── STORED DATA

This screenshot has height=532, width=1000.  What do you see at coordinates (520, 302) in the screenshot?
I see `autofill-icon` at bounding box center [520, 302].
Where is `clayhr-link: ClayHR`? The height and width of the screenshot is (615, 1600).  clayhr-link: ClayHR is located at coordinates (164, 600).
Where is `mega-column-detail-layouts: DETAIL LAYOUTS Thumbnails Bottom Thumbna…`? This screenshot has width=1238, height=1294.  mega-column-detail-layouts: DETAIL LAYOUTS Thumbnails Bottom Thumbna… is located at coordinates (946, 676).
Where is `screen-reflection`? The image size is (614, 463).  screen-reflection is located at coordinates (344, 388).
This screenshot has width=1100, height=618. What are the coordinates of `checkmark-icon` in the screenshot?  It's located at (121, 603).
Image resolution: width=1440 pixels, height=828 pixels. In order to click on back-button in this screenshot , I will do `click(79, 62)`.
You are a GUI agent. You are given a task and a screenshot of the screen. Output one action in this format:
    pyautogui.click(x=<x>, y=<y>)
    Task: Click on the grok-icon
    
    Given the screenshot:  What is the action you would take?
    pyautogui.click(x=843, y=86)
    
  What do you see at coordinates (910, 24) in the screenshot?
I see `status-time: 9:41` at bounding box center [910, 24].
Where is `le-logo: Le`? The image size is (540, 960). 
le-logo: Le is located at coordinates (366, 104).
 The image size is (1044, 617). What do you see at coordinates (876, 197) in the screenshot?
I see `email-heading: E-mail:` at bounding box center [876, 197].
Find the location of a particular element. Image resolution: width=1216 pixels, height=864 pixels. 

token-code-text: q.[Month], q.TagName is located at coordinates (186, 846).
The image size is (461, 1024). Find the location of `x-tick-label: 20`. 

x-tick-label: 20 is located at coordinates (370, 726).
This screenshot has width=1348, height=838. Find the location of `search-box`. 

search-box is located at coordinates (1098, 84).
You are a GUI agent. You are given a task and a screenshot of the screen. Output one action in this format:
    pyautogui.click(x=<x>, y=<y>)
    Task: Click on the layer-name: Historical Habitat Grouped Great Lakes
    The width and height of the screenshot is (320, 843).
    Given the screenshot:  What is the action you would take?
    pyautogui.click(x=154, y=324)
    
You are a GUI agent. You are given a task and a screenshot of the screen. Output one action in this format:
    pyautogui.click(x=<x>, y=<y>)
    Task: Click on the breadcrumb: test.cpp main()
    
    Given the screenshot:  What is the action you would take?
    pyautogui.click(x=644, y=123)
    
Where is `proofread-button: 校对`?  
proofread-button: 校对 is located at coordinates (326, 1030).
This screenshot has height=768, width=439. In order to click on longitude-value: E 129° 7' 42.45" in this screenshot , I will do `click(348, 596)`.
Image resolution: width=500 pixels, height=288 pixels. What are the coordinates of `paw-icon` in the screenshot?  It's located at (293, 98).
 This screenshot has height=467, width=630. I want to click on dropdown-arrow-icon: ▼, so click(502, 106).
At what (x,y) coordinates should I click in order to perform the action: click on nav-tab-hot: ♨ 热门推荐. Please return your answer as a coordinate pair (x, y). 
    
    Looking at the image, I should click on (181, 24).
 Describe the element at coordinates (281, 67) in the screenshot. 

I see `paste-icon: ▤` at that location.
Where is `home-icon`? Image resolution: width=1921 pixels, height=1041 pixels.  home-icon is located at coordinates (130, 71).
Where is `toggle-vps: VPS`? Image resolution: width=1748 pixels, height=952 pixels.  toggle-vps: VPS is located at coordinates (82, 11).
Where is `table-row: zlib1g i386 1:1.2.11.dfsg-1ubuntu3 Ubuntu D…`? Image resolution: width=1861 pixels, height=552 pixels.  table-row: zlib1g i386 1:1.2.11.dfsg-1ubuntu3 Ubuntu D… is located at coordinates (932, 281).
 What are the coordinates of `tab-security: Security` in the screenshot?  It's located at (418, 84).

────

» **EXERCISE AIM**: Rewrite all the rows above with "Image resolution" changed to "Screen resolution" wherever it occurs, leaving everything else the same.

» **REPLY**:
This screenshot has height=532, width=1000.  What do you see at coordinates (520, 302) in the screenshot?
I see `autofill-icon` at bounding box center [520, 302].
Where is `clayhr-link: ClayHR`? The height and width of the screenshot is (615, 1600).  clayhr-link: ClayHR is located at coordinates (164, 600).
Where is `mega-column-detail-layouts: DETAIL LAYOUTS Thumbnails Bottom Thumbna…`? This screenshot has width=1238, height=1294.  mega-column-detail-layouts: DETAIL LAYOUTS Thumbnails Bottom Thumbna… is located at coordinates (946, 676).
Where is `screen-reflection`? The image size is (614, 463).  screen-reflection is located at coordinates (344, 388).
This screenshot has width=1100, height=618. What are the coordinates of `checkmark-icon` in the screenshot?  It's located at (121, 603).
Screen resolution: width=1440 pixels, height=828 pixels. In order to click on back-button in this screenshot , I will do `click(79, 62)`.
You are a GUI agent. You are given a task and a screenshot of the screen. Output one action in this format:
    pyautogui.click(x=<x>, y=<y>)
    Task: Click on the grok-icon
    
    Given the screenshot:  What is the action you would take?
    pyautogui.click(x=843, y=86)
    
  What do you see at coordinates (910, 24) in the screenshot?
I see `status-time: 9:41` at bounding box center [910, 24].
Where is `le-logo: Le`? The image size is (540, 960). 
le-logo: Le is located at coordinates (366, 104).
 The image size is (1044, 617). What do you see at coordinates (876, 197) in the screenshot?
I see `email-heading: E-mail:` at bounding box center [876, 197].
Find the location of a particular element. Screen resolution: width=1216 pixels, height=864 pixels. 

token-code-text: q.[Month], q.TagName is located at coordinates (186, 846).
The image size is (461, 1024). Find the location of `x-tick-label: 20`. 

x-tick-label: 20 is located at coordinates (370, 726).
This screenshot has width=1348, height=838. Find the location of `search-box`. 

search-box is located at coordinates (1098, 84).
You are a GUI agent. You are given a task and a screenshot of the screen. Output one action in this format:
    pyautogui.click(x=<x>, y=<y>)
    Task: Click on the layer-name: Historical Habitat Grouped Great Lakes
    The width and height of the screenshot is (320, 843).
    Given the screenshot:  What is the action you would take?
    pyautogui.click(x=154, y=324)
    
You are a GUI agent. You are given a task and a screenshot of the screen. Output one action in this format:
    pyautogui.click(x=<x>, y=<y>)
    Task: Click on the breadcrumb: test.cpp main()
    
    Given the screenshot:  What is the action you would take?
    pyautogui.click(x=644, y=123)
    
Where is `proofread-button: 校对`?  
proofread-button: 校对 is located at coordinates (326, 1030).
This screenshot has height=768, width=439. In order to click on longitude-value: E 129° 7' 42.45" in this screenshot , I will do `click(348, 596)`.
Screen resolution: width=500 pixels, height=288 pixels. What are the coordinates of `paw-icon` in the screenshot?  It's located at (293, 98).
 This screenshot has height=467, width=630. I want to click on dropdown-arrow-icon: ▼, so click(502, 106).
At what (x,y) coordinates should I click in order to perform the action: click on nav-tab-hot: ♨ 热门推荐. Please return your answer as a coordinate pair (x, y). 
    
    Looking at the image, I should click on (181, 24).
 Describe the element at coordinates (281, 67) in the screenshot. 

I see `paste-icon: ▤` at that location.
Where is `home-icon`? Screen resolution: width=1921 pixels, height=1041 pixels.  home-icon is located at coordinates (130, 71).
Where is `toggle-vps: VPS`? Screen resolution: width=1748 pixels, height=952 pixels.  toggle-vps: VPS is located at coordinates (82, 11).
Where is `table-row: zlib1g i386 1:1.2.11.dfsg-1ubuntu3 Ubuntu D…`? Screen resolution: width=1861 pixels, height=552 pixels.  table-row: zlib1g i386 1:1.2.11.dfsg-1ubuntu3 Ubuntu D… is located at coordinates (932, 281).
 What are the coordinates of `tab-security: Security` in the screenshot?  It's located at (418, 84).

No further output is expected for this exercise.